Daily Archives: May 6, 2008

Desiring God

When kids get sick, they get clingy. Cuddling is great, but I need it in moderation. I like my personal space.

As a mom, I don’t get much. I’ve come to terms with the fact I’ll never use the toilet alone and will seldom take a shower without playing Peek-a-boo at the same time. There will always be someone touching me while I eat (usually with her feet) and another someone trying to steal my bed at night. Even household chores are group projects. I understand this is just the way things are and I’m okay with that. But after days and nights of touching and hugging and clinging and crying and synchronized poop sessions, I need solitude.

Zach understands. He’s an introvert. He likes people, but being with them exhausts him. He needs alone time to re-energize.

I gain energy by being with other adults, but I quickly become drained if my only interaction is with people under three feet tall. After a long day like that, I need quiet to refuel.

And then there’s Ellie. The definitive extrovert, she like a leech feeding off the energy of other people. Take away her social life and she quickly shrivels into a weary fount of tears. She can’t stand being alone. It’s the worse possible punishment for her. It exhausts her and she hates it.

This is why she can’t understand my need. She can’t get enough of me. We’ve had almost two weeks with just me and the kids. You’d think she’d be sick of me, but she’s not. “Mommy, I want you. I miss you. Sit with me. Play with me.” As I stifled another groan from the depths of my I-DON’T-WANT-TO spot, today I recognized the virtue of her affections.

One day in the not too distant future, this daughter of mine will want nothing to do with me. She’ll be too cool to hang with her old lady, and I’ll be wishing for more quality time with her. But for now she’s a child and she adores me. She wants to be with me every second of every day. Why aren’t we more like that with God?

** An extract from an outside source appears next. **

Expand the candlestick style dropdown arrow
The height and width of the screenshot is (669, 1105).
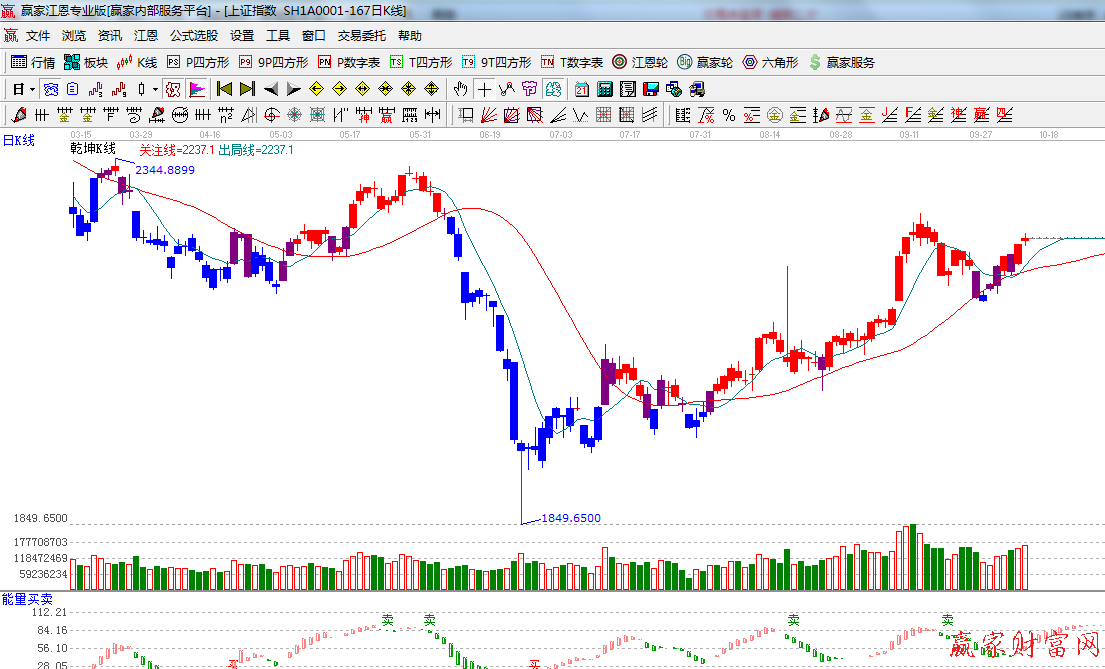[155, 89]
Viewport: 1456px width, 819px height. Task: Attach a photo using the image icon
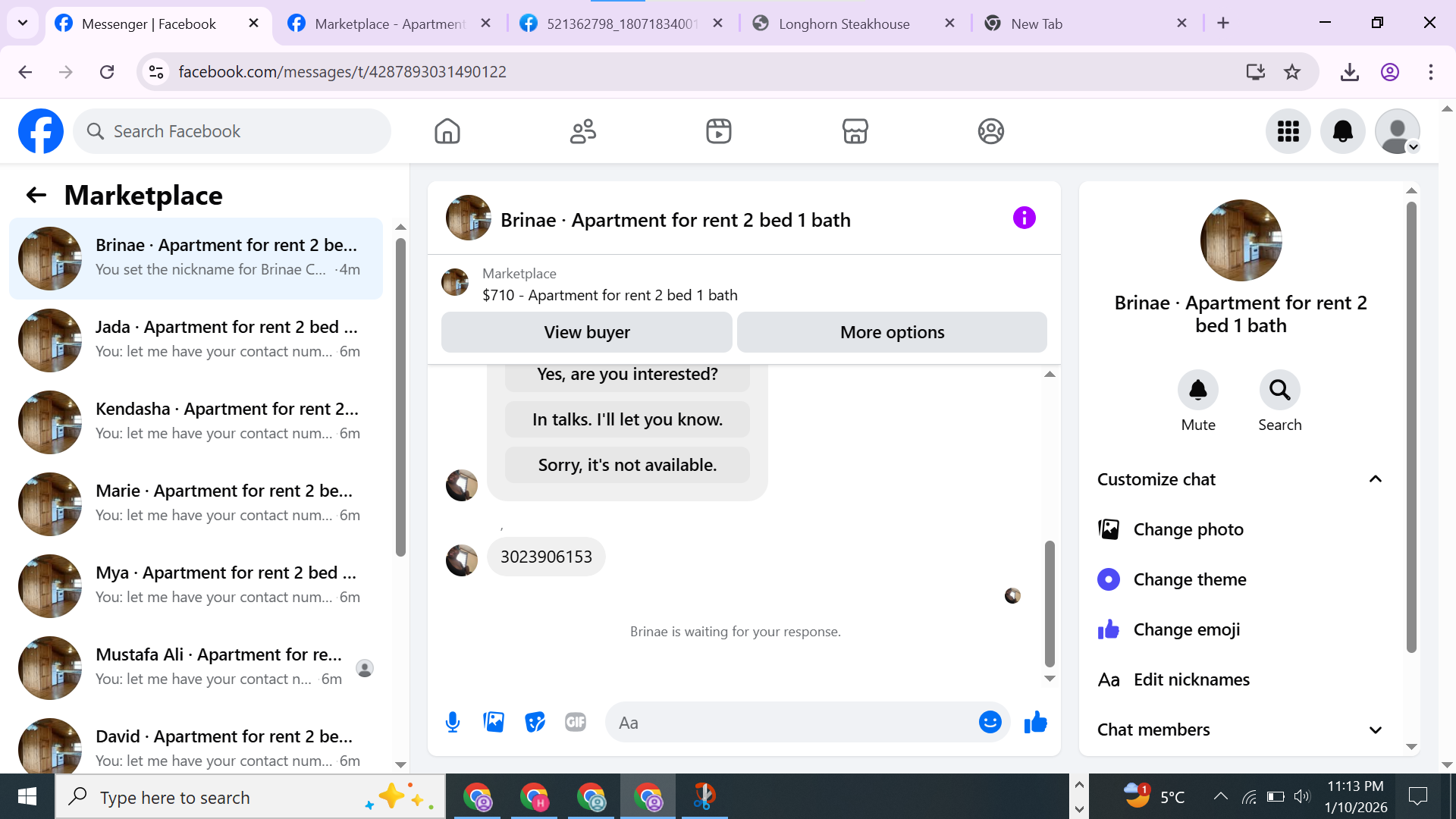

We’re told only those who become like a child will enter the kingdom of Heaven (Matthew 18:3). Children love being with their parents. Moms and dads are the most popular people in the world to a preschooler. So, why aren’t we seeking our Father with as much persistence, passion and enthusiasm?

When I’m on the phone, Isabel is one step behind me the entire time. Sometimes I’m just walking to walk and sometimes it’s an attempt to get away from the kids and actually hear the person on the phone. It doesn’t matter to Ellie. She will chase me, anything she needs to do to make sure she’s with me, walking in my footsteps. Are you chasing God? Are you desiring nothing more than to be in His shadow, walking in His steps? I hope so.

It’s a challenge for me, a source of sanctification and of praise. Isn’t it great God never turns us away because He needs quiet? How awesome that He never tires of spending time with us!